#### What to produce:
Output the stretch of the listing below, from the line containing "Task: Click the" through the end of the listing, as a JSON list of strings with one string per line and blank lines omitted. Leave the pictures out.

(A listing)
┏━━
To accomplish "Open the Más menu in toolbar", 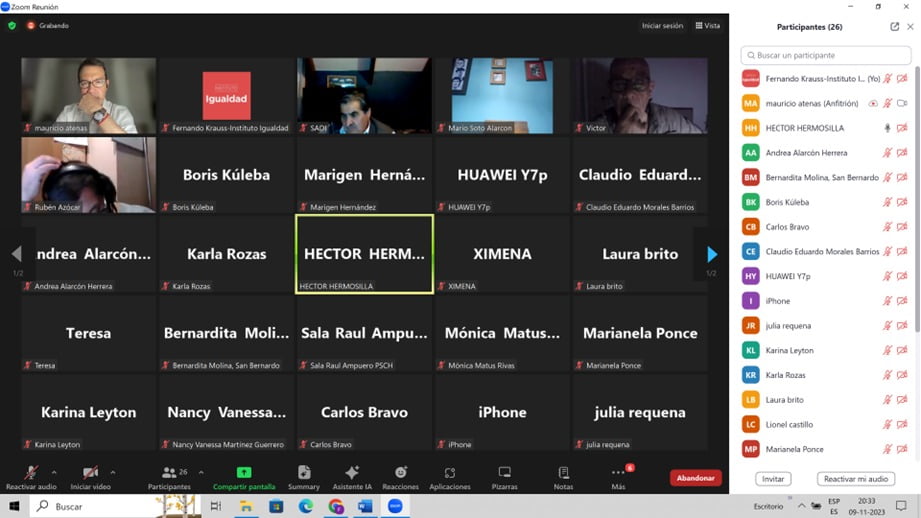I will tap(618, 477).
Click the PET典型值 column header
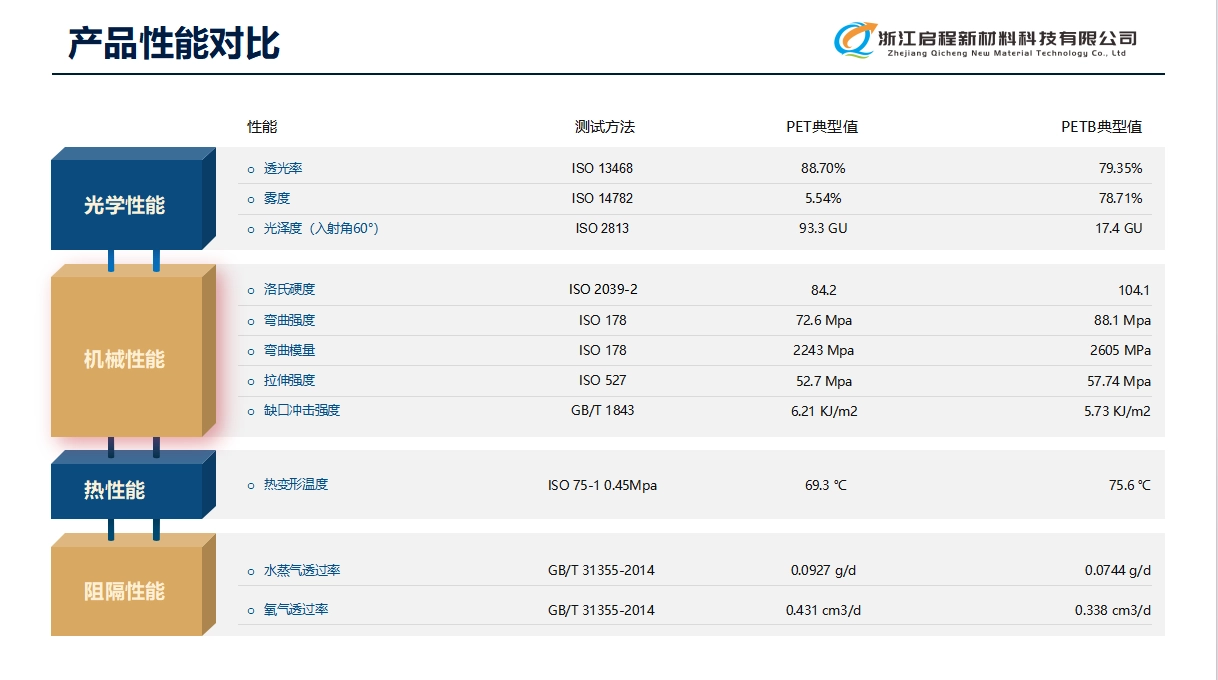This screenshot has height=680, width=1218. pyautogui.click(x=823, y=127)
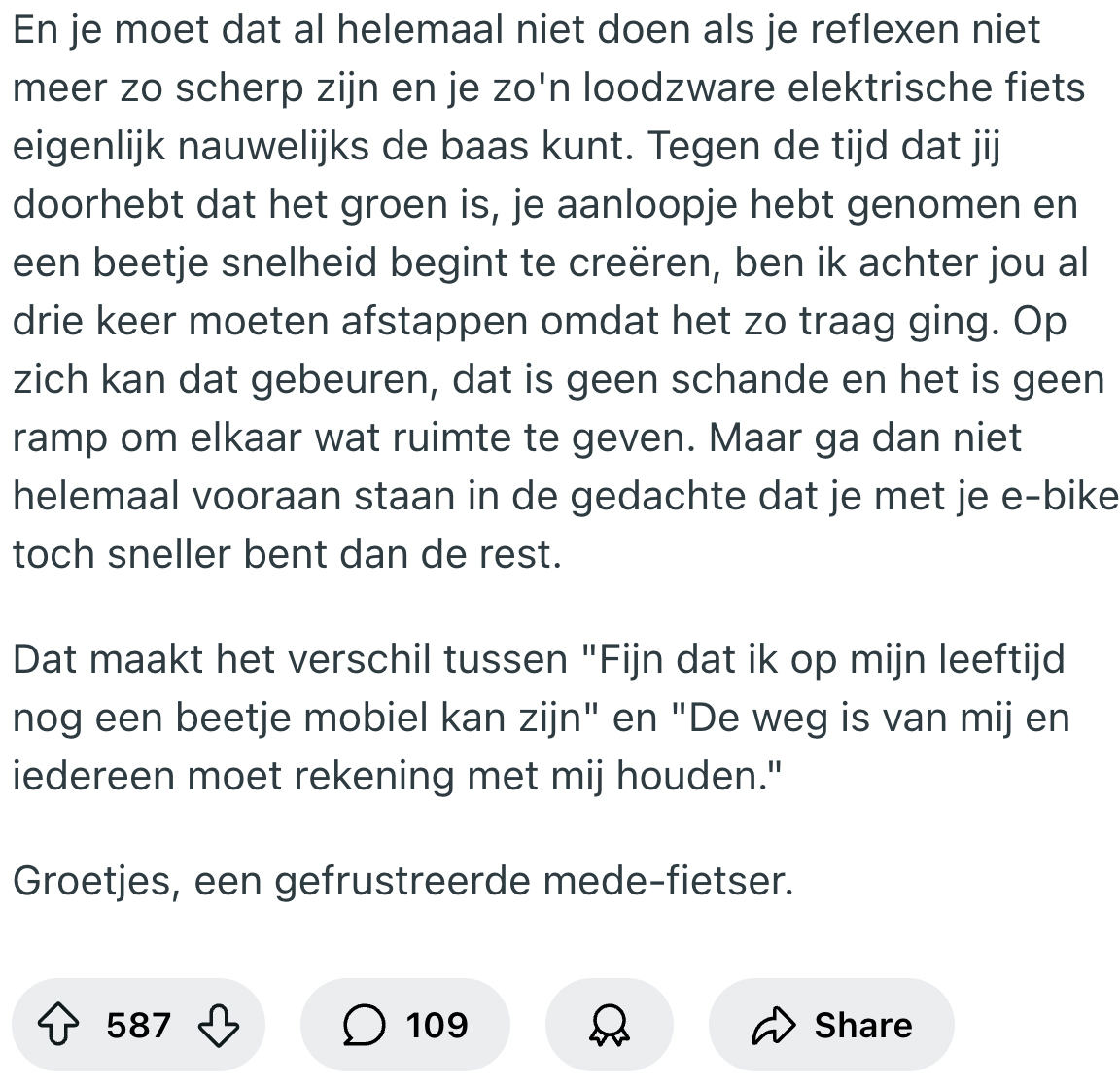
Task: Downvote this post
Action: [x=218, y=1026]
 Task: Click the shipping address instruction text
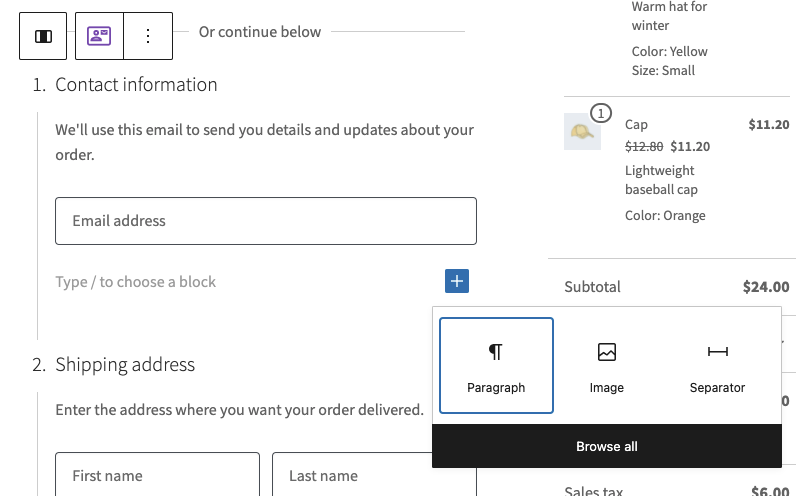(239, 410)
┗━━
#### Solved problem:
[
  " Task: Click the shipping address instruction text",
  "(239, 410)"
]